Late last week, Japanese retail giant Aeon warned that its profits are likely to fall short of expectations by a considerable margin.
The company said that it now expects to book full-year operating profit of JPY170bn (US$1.66bn), down from previous estimates of JPY210bn. Net profit is expected to come in at JPY40bn, compared to earlier forecasts of JPY70bn.
Aeon’s domestic performance has been hit by sluggish consumer sentiment among a shrinking, and ageing, population.
According to the Japan Chain Stores Association, supermarket sales in the country have witnessed 17-straight years of like-for-like decline. During 2013, supermarket sales adjusted for store openings fell 0.7 % in the market. Overall food sales dropped 0.1%, the industry body revealed.
Japan’s retailers are stepping up their efforts to win consumer’s yen in an environment of declining consumption.
Aeon has responded to the increasingly competitive landscape of the Japanese retail sector with a plan to drive growth in the rest of Asia – and in China in particular.
Unveiling its mid-term management strategy on Friday (14 March), the Japanese retailer said that it is targeting overseas operating revenue of JPY1trn by 2016.
The group is embarking on an “aggressive” expansion plan in China and accelerated growth in the rest of the ASEAN region.
Between 2014 and 2016, Aeon said it will spend about JPY380bn – 25% of its planned capex total – on driving growth in China and Southeast Asia.
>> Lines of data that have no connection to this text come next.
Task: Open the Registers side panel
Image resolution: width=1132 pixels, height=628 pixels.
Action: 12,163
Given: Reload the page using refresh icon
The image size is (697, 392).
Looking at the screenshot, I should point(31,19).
This is almost double Aeon’s investment in the region over the previous three years, which totalled JPY200bn.
Aeon said its total capital expenditure between now and 2016 is expected to amount to at least JPY1.5trn, up slightly from the JPY1.1trn invested over the past three years.
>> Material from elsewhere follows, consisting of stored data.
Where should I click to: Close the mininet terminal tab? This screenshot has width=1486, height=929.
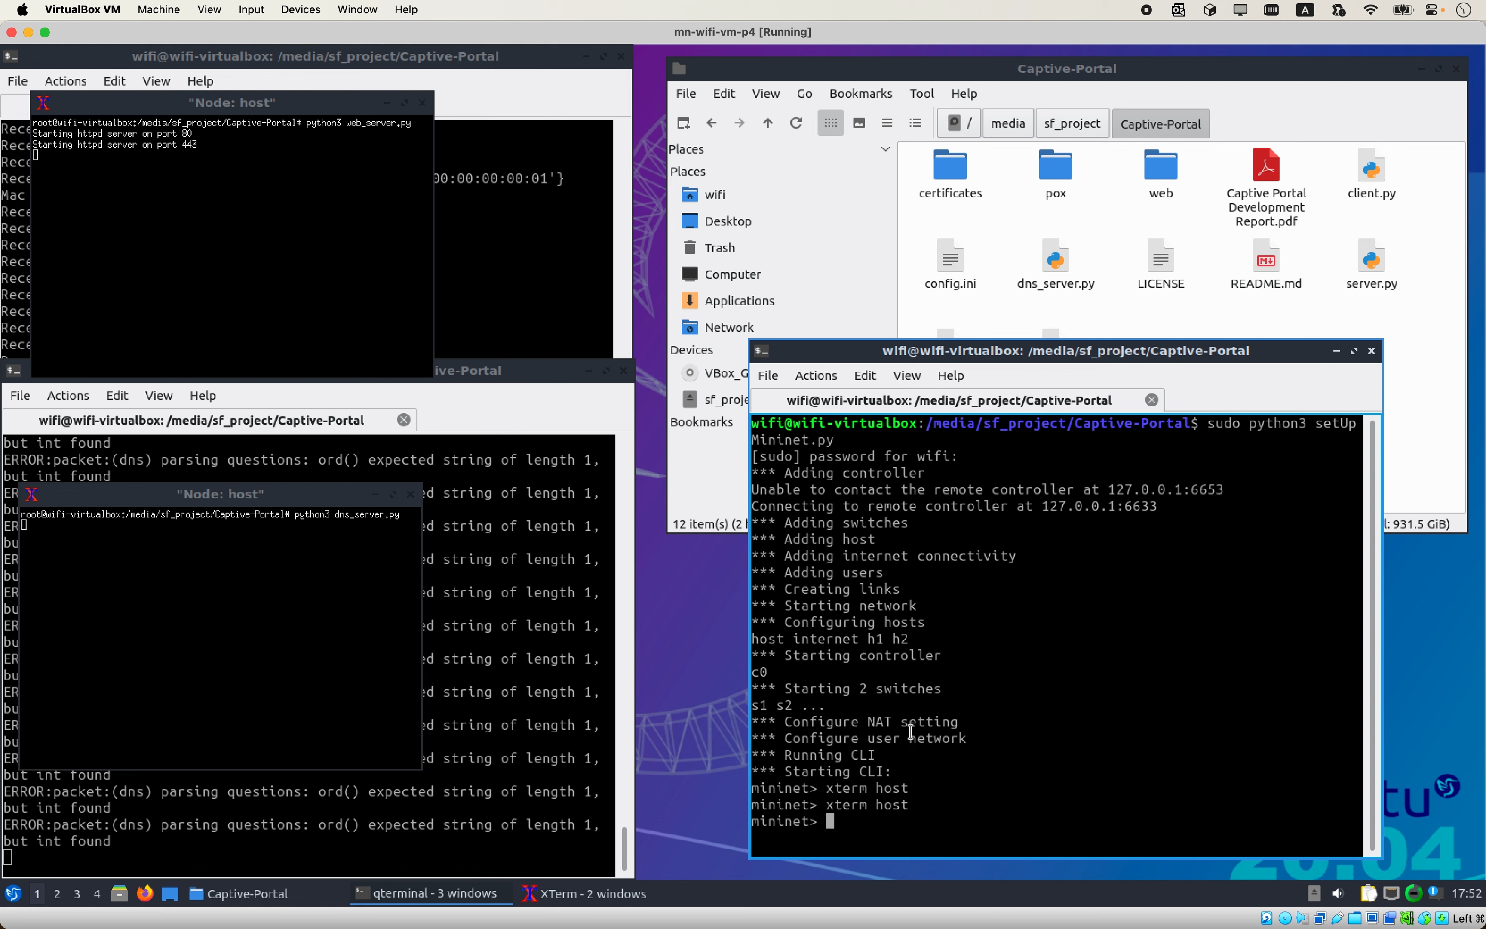pyautogui.click(x=1151, y=401)
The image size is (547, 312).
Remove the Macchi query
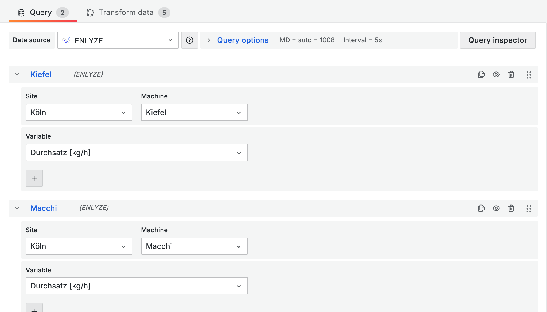pyautogui.click(x=511, y=208)
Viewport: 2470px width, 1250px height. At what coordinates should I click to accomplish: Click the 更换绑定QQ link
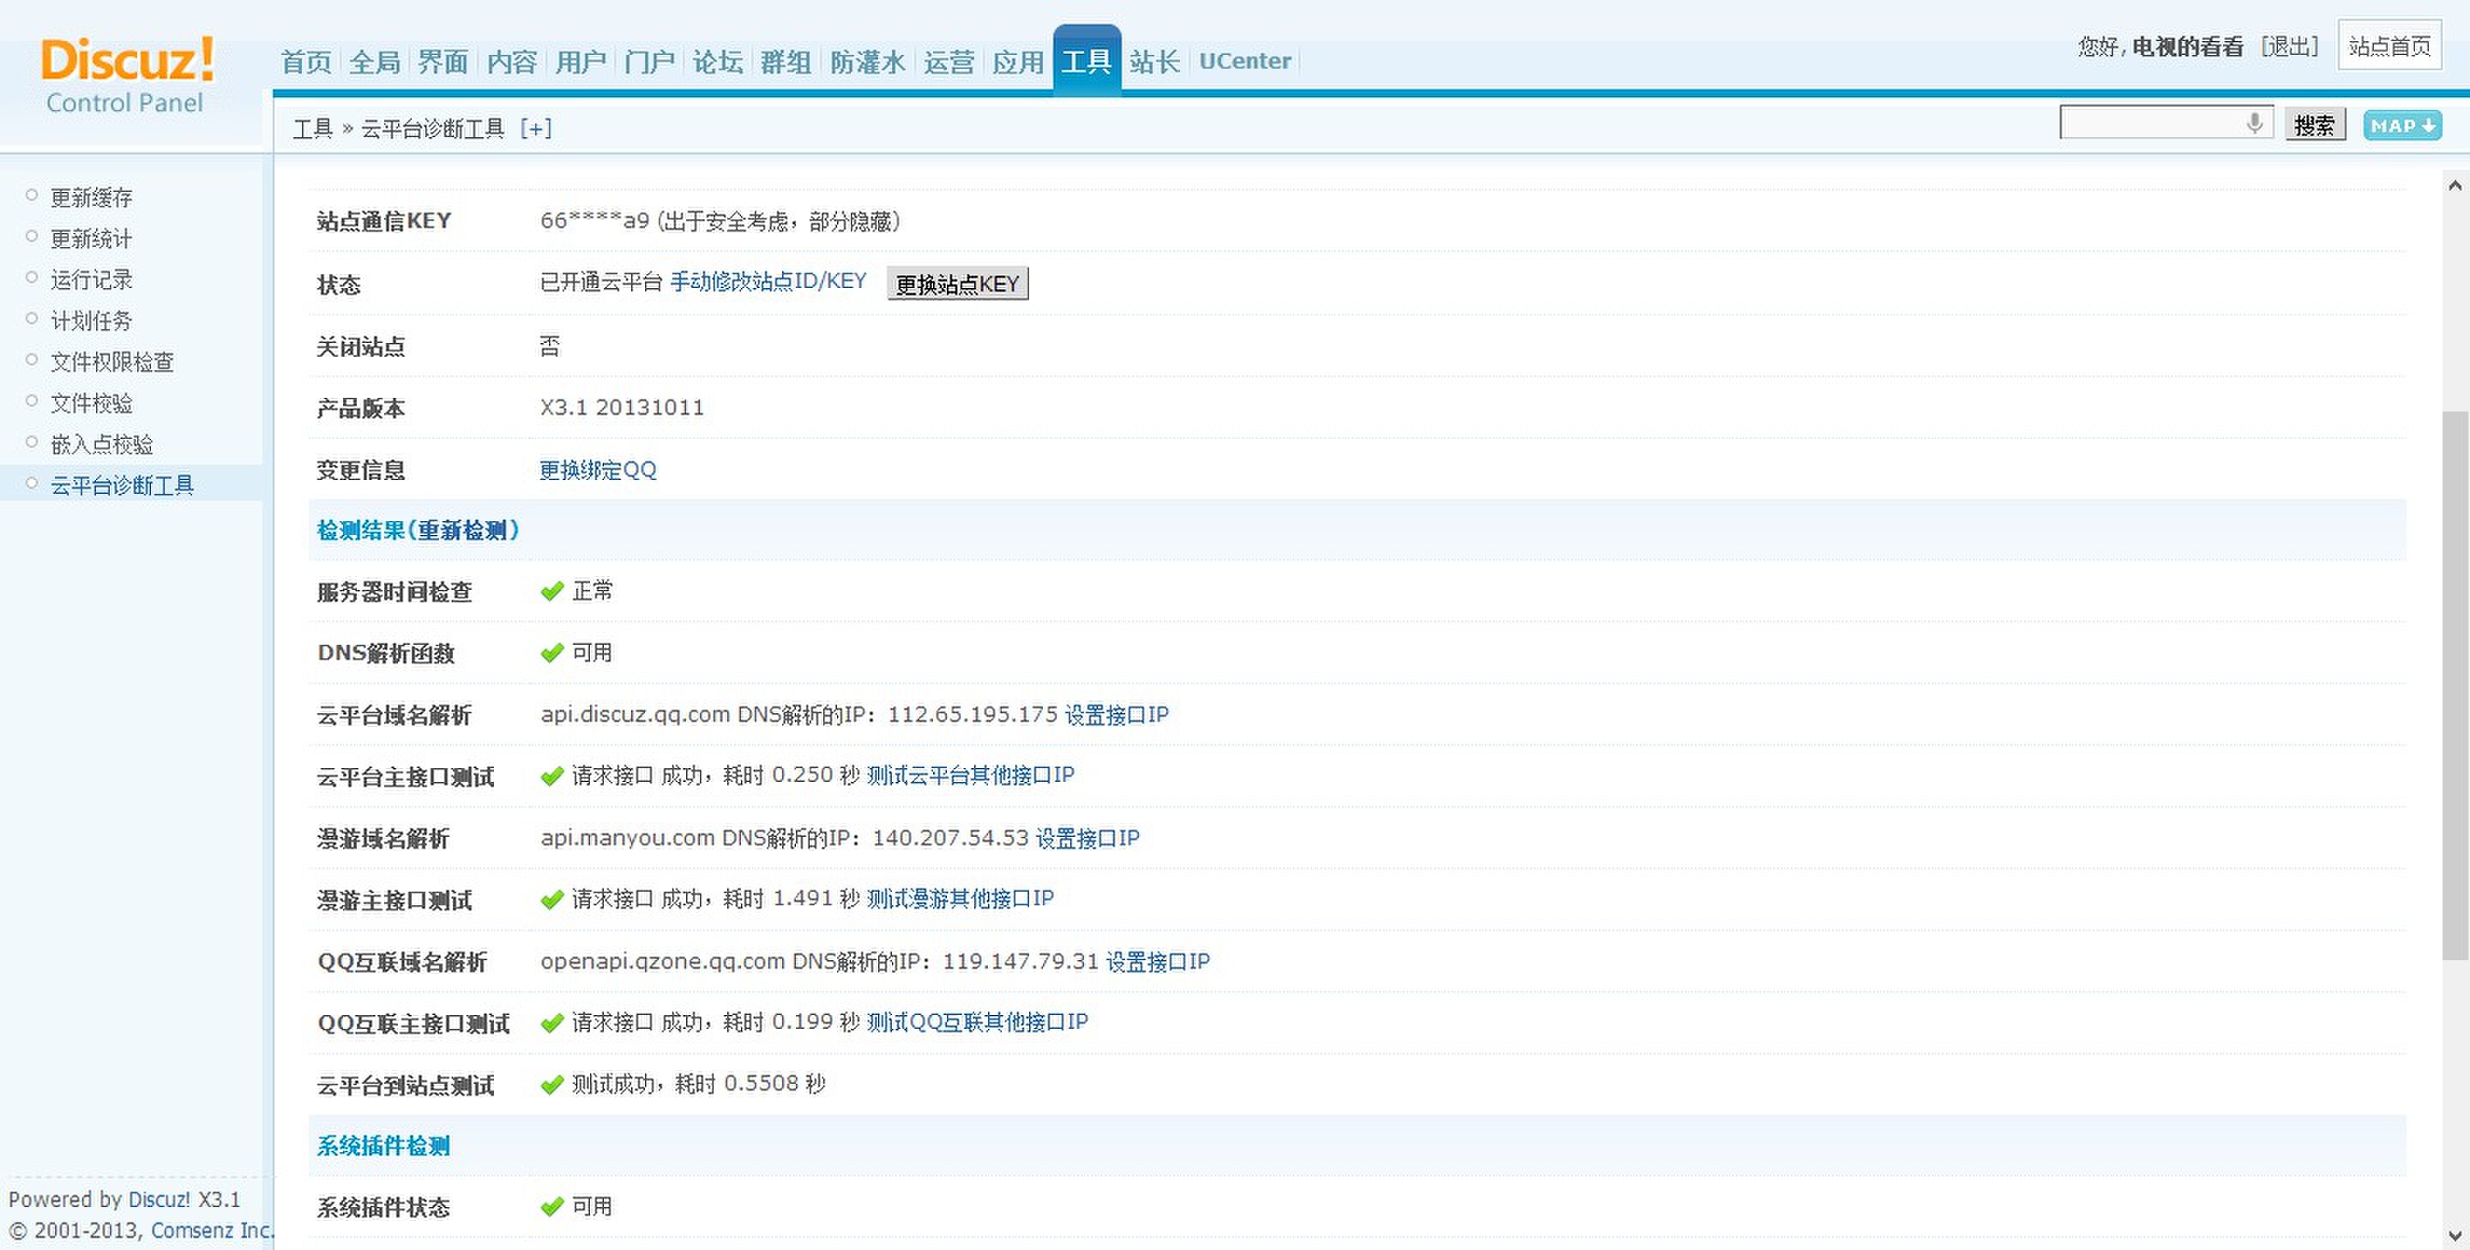point(597,470)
While the group is increasingly looking to develop revenue opportunities outside its core domestic market, Aeon also hopes to bolster its Japanese business.
Aeon is reacting to some major demographic shifts in Japan, such as an ageing population, double-income households, and continued urbanisation. The ability to “respond quickly to customer needs” is key to growing sales and profits, Aeon said.
Over the past year, the company said it stimulated sales at its supermarket arm by increasing the amount of floorspace given to the “prepared foods sector” at more than 300 outlets. Aeon said it benefited from a sales uplift at these sites and intends to roll the move out further.
The company is increasing the emphasis it places on urban formats. Aeon said that its small scale urban supermarkets, Maibasiketto, contributed to profitability in fiscal 2013 and this will remain a focus for the group in the medium term.
Aeon also plans to accelerate openings of smaller discount stores under the banner Akore and has consolidated its ownership fellow Japan-based retailer Daiei as part of its drive to strengthen its urban infrastructure, Aeon revealed.
As Aeon works to deepen its relationship with domestic consumers it is focusing on the development of new channels. Aeon said it intends to develop its omnichannel presence, leveraging its e-commerce and physical retailing capabilities to expand its digital and multichannel offering.
By increasing its overseas investment, Aeon hopes it can stimulate dynamic top-line growth. However, the company also remains focused on developing a strong proposition in its largest market – Japan.